● **TEXT SHOWN**:
+-------+
I often hear that patient has cluster B personality traits. That can include “antisocial  personality disorder, borderline personality disorder, histrionic  personality disorder, and narcissistic personality disorder” (Mayo Clinic, 2016). For this assignment, I decided to focus on BPD because I see it more often.

According  to the Mayo Clinic (2019), BPD causes and risk factors may stem from  genetics, brain abnormalities, and/ or a stressful childhood. Persons  with BPD have a maladaptive schema of “abandonment/instability” that  cause them to have negative beliefs about themselves and situations  (Wheeler, 2014, p 326). Their fear abandonment and issues with trusting  others, causes them to sabotage relationships (Wheeler, 2014, p 243).  This also makes it difficult when attempting to establish a therapeutic  relationship (Wheeler, 2014, p 243).

Another  concern is persons with BPD have problems with intense emotions and  self-regulation (NAMI, 2017). They are prone no injurious behavior or  self-harm when stressed or feeling rejected (Howe, 2013). According to  Dr. Edmund Howe (2013), “on average”, these patients will “attempt  suicide 3.3 times” in their life and as many as 10% complete suicide.
+-------+
● **PROBLEM 1**: Please reproduce the passage from the text on borderline personality disorder, starting at "I often hear" and ending at "it more often.".
● **PROBLEM 2**: For each statement below, say whether it agrees with the text on borderline personality disorder, answering yes or no and quoting the words that decide it. (a) The Mayo Clinic (2019) names a stressful childhood as a possible cause of BPD. (b) Howe reports that about half of these patients complete suicide. (c) The writer chose to focus on histrionic personality disorder.

● **RECORDS SHOWN**:
+-------+
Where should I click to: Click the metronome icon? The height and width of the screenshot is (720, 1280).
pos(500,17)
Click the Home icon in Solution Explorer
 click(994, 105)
+-------+
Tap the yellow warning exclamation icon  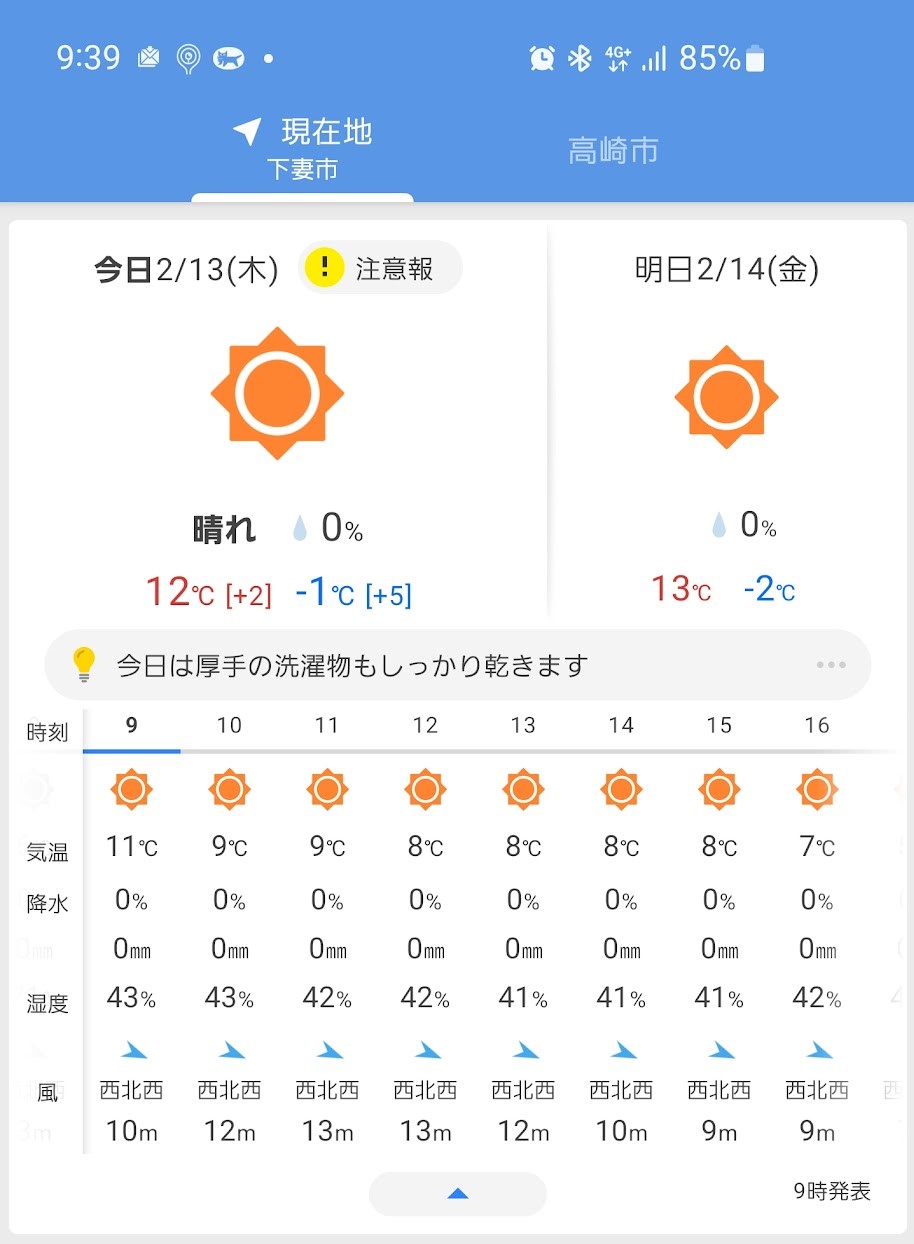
+-------+
● **ANSWER SECTION 1**:
I often hear that patient has cluster B personality traits. That can include “antisocial  personality disorder, borderline personality disorder, histrionic  personality disorder, and narcissistic personality disorder” (Mayo Clinic, 2016). For this assignment, I decided to focus on BPD because I see it more often.

● **ANSWER SECTION 2**:
(a) Yes: "genetics, brain abnormalities, and/ or a stressful childhood"
(b) No: "as many as 10% complete suicide"
(c) No: "I decided to focus on BPD because I see it more often"